How M&A deal terms are changing in 2019?

M&A deal terms are changing

M&A deal terms are changing in 2019. Uncertainty has been a significant factor in 2019.Along with fears of a global economic slowdown, we have also witnessed considerable geopolitical tensions like UK’s decision to leave the European Union, protectionist responses to China as a global investor, market volatility and US China trade tensions.
The economic slowdown along with rising geopolitical issues have put considerable pressure on international M&A.Hence deal teams and the inhouse counsel are increasingly working with their advisors to devise strategies and develop solutions to get deals done.This requires an intimate knowledge of deal terms and current market trends.The geopolitical factors can impact how parties approach deal structure and key provisions of transaction documents.

M&A deal have become seller friendly

  • Global M&A transactions have become more seller friendly as more transactions are structured that are friendlier towards the sellers.Almost a majority of the transactions include Lock box mechanism where as only few transactions still continue to have Completion accounts mechanism.
  • In the case of a Locked box mechanism, the deal price is fixed at an agreed date based on a set of accounts with sellers giving undertaking that value will not be extracted or leaked from the target before completion.
  • Completion accounts on the other hand arrive at the final deal price after completion by reference to accounts drawn up to the date of completion. Hence in this case buyers are able to test and adjust valuation by reference to a target’s actual financials.
  • Countries in the Europe especially Germany and France are more favorable towards sellers.Hence a majority of their transactions incorporate a locked box mechanism.
  • Private equity firms which have large amount of cash reserves and are emerging as a competitors to strategic acquirers also favor the usage of Locked box mechanism. At the same time US deals are more favorable to buyers which explains the reason why Locked Deal mechanism are not very popular in US.In US majority of the deals use Completion accounts mechanism.
  • In case of Carve-outs transaction, completion accounts mechanism are usually preferable due to the lack of robust financial information of the carved out entity.With Brexit going to settle soon, the pound is going to further weaken which may see the emergence of US acquirers with keen interest in sterling transactions and preference of completion accounts mechanism.

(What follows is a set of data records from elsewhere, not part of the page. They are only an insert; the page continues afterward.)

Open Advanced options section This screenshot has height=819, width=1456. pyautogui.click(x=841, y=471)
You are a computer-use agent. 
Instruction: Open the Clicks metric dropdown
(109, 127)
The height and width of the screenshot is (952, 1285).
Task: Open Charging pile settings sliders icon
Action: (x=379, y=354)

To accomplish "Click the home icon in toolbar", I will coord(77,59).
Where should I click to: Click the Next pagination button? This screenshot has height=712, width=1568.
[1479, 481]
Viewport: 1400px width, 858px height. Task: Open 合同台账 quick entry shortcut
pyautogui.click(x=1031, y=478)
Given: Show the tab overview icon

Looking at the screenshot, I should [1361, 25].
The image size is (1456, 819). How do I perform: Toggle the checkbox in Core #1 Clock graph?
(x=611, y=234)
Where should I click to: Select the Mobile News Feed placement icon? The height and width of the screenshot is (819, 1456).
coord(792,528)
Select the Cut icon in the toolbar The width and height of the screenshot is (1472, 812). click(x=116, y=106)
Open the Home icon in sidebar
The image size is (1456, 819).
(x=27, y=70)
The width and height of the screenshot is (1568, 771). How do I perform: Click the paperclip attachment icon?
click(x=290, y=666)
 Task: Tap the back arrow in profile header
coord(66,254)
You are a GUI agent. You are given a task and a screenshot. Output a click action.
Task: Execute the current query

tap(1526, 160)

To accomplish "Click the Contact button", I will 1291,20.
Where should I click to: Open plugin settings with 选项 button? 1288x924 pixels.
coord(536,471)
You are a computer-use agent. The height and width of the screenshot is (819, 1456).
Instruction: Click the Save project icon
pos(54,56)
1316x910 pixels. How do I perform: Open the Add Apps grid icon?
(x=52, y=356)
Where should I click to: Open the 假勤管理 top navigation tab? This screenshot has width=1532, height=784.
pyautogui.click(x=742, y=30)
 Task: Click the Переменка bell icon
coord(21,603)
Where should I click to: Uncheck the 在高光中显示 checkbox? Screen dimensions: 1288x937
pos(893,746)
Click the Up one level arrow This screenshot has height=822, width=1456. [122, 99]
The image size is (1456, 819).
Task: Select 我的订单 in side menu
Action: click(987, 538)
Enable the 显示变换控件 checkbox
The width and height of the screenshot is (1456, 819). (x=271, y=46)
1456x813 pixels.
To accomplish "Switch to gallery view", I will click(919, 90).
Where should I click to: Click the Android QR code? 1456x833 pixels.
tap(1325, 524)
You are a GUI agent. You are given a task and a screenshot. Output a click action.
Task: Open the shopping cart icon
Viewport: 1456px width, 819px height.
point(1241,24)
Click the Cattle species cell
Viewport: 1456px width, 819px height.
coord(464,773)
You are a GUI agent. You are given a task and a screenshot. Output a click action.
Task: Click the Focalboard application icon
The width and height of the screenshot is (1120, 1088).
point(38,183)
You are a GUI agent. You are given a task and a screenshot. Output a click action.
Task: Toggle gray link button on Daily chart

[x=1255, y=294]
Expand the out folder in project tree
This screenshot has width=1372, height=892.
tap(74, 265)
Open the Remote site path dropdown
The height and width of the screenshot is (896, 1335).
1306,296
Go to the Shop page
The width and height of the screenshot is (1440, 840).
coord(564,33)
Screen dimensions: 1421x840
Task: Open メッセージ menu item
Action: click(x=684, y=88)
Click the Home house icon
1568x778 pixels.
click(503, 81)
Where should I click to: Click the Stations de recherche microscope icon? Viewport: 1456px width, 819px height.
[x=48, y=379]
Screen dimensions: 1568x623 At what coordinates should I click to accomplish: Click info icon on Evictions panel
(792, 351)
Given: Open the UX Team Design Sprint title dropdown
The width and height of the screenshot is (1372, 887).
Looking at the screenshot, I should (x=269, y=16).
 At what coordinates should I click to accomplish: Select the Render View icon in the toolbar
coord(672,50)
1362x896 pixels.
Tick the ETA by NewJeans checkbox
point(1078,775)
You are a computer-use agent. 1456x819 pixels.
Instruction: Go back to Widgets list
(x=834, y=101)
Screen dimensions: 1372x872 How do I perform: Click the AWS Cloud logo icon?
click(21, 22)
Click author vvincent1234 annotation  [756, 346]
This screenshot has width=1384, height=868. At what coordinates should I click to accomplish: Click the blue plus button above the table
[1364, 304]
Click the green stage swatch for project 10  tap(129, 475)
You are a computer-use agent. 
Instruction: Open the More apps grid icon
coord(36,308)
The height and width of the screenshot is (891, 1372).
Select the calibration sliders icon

M&A Deals are under more scrutiny

  • In the current economic climate, deals are under more scrutiny and new legal tools are in place to intervene in deals in sectors that were not considered sensitive earlier. These factors have led to renewed focus on supply chains, trade as well as acquirer and investor jurisdictions.
  • Antitrust regulators are more stringent towards responding to new technologies in global economies.This is leading to greater scrutiny of deals in relevant market sectors.
  • Antitrust and national security clearances are common conditions now on many deals.

Material Adverse Change clauses in M&A deal

  • Material adverse change clauses can refer to events that have a negative impact on the market generally and more specifically on the target company’s business.
  • These clauses are more common in US transactions and are relatively uncommon in European transactions.In cases of Asia, a mix of US and Europe style acquisition approach is used.Hence the approach to MAC tend to follow the Sale and Purchase agreements.
  • MAC clauses also vary by sectors and are more prominent in sectors that are either regulated or have an impact with the changing regulations.For instance in Oil and gas sector, upstream deals tend to have MAC clauses as myriad challenges such as regulatory, physical, environmental and operational issues can deplete the value of the target to the buyer.
  • These MAC once negotiated are then typically drafted tightly so to address one or more potential events rather than broadly seeking to capture any value impacting events.
  • As the deal environment is more seller friendly expending commerical goodwill on MAC negotiations will be challenging.

Final Takeaway

  • The uncertainty in the global economy along with increasing tensions in geopolitical climate is having an effect in the Global M&A.
  • More buyers are devising new deal strategies and developing solutions in order to close the deals faster with no issues.As the current deal environment is more favorable towards the sellers, Locked box mechanism is gaining popularity among the PE firms as well as other sellers in place of the completion accounts mechanism.